### Your instructions
Every record below must come back exactly as given.

### Data section
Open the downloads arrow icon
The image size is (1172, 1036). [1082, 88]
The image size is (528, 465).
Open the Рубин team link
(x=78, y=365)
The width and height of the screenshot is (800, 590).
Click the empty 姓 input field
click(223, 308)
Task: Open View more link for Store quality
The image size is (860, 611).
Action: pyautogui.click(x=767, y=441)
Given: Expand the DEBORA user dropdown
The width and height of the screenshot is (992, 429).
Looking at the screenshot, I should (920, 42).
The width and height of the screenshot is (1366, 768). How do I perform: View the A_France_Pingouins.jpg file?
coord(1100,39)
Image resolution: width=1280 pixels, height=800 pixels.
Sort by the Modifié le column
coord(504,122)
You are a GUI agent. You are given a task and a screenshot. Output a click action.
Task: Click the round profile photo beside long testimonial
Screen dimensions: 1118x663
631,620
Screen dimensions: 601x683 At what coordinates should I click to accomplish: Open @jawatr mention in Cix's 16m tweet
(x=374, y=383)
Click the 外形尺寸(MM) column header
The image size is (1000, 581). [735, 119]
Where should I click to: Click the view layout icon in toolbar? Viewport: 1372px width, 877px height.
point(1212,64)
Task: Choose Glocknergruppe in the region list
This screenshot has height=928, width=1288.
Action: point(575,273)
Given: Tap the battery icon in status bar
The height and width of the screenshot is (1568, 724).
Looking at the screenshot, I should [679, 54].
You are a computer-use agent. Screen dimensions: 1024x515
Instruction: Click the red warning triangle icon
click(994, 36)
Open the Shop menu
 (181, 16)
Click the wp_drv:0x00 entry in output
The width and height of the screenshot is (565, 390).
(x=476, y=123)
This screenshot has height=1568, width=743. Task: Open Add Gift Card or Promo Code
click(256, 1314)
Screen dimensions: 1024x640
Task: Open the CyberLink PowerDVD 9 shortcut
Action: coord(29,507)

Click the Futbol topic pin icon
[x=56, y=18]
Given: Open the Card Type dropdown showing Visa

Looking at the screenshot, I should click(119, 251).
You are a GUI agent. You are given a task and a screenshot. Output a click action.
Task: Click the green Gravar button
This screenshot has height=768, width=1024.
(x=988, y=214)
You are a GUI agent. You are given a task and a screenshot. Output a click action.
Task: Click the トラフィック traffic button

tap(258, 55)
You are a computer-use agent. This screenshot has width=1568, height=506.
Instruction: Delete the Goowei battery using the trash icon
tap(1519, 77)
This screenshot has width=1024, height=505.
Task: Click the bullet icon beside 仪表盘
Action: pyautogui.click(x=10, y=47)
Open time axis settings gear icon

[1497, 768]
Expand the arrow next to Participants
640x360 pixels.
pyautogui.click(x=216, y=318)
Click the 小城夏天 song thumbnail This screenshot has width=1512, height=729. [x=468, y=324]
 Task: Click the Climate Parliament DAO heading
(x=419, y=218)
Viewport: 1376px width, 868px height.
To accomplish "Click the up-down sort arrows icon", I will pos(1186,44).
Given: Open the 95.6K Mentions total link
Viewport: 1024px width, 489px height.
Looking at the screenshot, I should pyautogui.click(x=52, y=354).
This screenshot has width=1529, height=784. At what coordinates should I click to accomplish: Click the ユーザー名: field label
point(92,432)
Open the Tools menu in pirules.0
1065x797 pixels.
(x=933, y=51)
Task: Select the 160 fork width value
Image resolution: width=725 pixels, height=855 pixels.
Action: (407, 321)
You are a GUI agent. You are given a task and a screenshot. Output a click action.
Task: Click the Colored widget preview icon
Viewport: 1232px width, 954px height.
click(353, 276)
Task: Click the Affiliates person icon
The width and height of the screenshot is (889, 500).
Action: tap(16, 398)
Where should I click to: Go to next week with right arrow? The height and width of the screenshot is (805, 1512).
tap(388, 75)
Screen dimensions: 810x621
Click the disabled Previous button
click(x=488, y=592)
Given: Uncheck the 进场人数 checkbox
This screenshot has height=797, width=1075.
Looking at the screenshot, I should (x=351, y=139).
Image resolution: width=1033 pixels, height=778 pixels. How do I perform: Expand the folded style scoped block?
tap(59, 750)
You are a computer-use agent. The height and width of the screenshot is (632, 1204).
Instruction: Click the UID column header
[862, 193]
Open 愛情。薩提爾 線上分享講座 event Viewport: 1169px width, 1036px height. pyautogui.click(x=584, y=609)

### Answer to this problem
Open the downloads arrow icon
The image size is (1172, 1036). [1082, 88]
The image size is (528, 465).
Open the Рубин team link
(x=78, y=365)
The width and height of the screenshot is (800, 590).
Click the empty 姓 input field
click(223, 308)
Task: Open View more link for Store quality
The image size is (860, 611).
Action: pyautogui.click(x=767, y=441)
Given: Expand the DEBORA user dropdown
The width and height of the screenshot is (992, 429).
Looking at the screenshot, I should (920, 42).
The width and height of the screenshot is (1366, 768). How do I perform: View the A_France_Pingouins.jpg file?
coord(1100,39)
Image resolution: width=1280 pixels, height=800 pixels.
Sort by the Modifié le column
coord(504,122)
You are a GUI agent. You are given a task and a screenshot. Output a click action.
Task: Click the round profile photo beside long testimonial
Screen dimensions: 1118x663
631,620
Screen dimensions: 601x683 At what coordinates should I click to accomplish: Open @jawatr mention in Cix's 16m tweet
(x=374, y=383)
Click the 外形尺寸(MM) column header
The image size is (1000, 581). [735, 119]
Where should I click to: Click the view layout icon in toolbar? Viewport: 1372px width, 877px height.
point(1212,64)
Task: Choose Glocknergruppe in the region list
This screenshot has height=928, width=1288.
Action: point(575,273)
Given: Tap the battery icon in status bar
The height and width of the screenshot is (1568, 724).
Looking at the screenshot, I should [679, 54].
You are a computer-use agent. Screen dimensions: 1024x515
Instruction: Click the red warning triangle icon
click(994, 36)
Open the Shop menu
 (181, 16)
Click the wp_drv:0x00 entry in output
The width and height of the screenshot is (565, 390).
(x=476, y=123)
This screenshot has height=1568, width=743. Task: Open Add Gift Card or Promo Code
click(256, 1314)
Screen dimensions: 1024x640
Task: Open the CyberLink PowerDVD 9 shortcut
Action: coord(29,507)

Click the Futbol topic pin icon
[x=56, y=18]
Given: Open the Card Type dropdown showing Visa

Looking at the screenshot, I should click(119, 251).
You are a GUI agent. You are given a task and a screenshot. Output a click action.
Task: Click the green Gravar button
This screenshot has height=768, width=1024.
(x=988, y=214)
You are a GUI agent. You are given a task and a screenshot. Output a click action.
Task: Click the トラフィック traffic button

tap(258, 55)
You are a computer-use agent. This screenshot has width=1568, height=506.
Instruction: Delete the Goowei battery using the trash icon
tap(1519, 77)
This screenshot has width=1024, height=505.
Task: Click the bullet icon beside 仪表盘
Action: pyautogui.click(x=10, y=47)
Open time axis settings gear icon

[1497, 768]
Expand the arrow next to Participants
640x360 pixels.
pyautogui.click(x=216, y=318)
Click the 小城夏天 song thumbnail This screenshot has width=1512, height=729. [x=468, y=324]
 Task: Click the Climate Parliament DAO heading
(x=419, y=218)
Viewport: 1376px width, 868px height.
To accomplish "Click the up-down sort arrows icon", I will pos(1186,44).
Given: Open the 95.6K Mentions total link
Viewport: 1024px width, 489px height.
Looking at the screenshot, I should pyautogui.click(x=52, y=354).
This screenshot has width=1529, height=784. At what coordinates should I click to accomplish: Click the ユーザー名: field label
point(92,432)
Open the Tools menu in pirules.0
1065x797 pixels.
(x=933, y=51)
Task: Select the 160 fork width value
Image resolution: width=725 pixels, height=855 pixels.
Action: (407, 321)
You are a GUI agent. You are given a task and a screenshot. Output a click action.
Task: Click the Colored widget preview icon
Viewport: 1232px width, 954px height.
click(353, 276)
Task: Click the Affiliates person icon
The width and height of the screenshot is (889, 500).
Action: tap(16, 398)
Where should I click to: Go to next week with right arrow? The height and width of the screenshot is (805, 1512).
tap(388, 75)
Screen dimensions: 810x621
Click the disabled Previous button
click(x=488, y=592)
Given: Uncheck the 进场人数 checkbox
This screenshot has height=797, width=1075.
Looking at the screenshot, I should (x=351, y=139).
Image resolution: width=1033 pixels, height=778 pixels. How do I perform: Expand the folded style scoped block?
tap(59, 750)
You are a computer-use agent. The height and width of the screenshot is (632, 1204).
Instruction: Click the UID column header
[862, 193]
Open 愛情。薩提爾 線上分享講座 event Viewport: 1169px width, 1036px height. pyautogui.click(x=584, y=609)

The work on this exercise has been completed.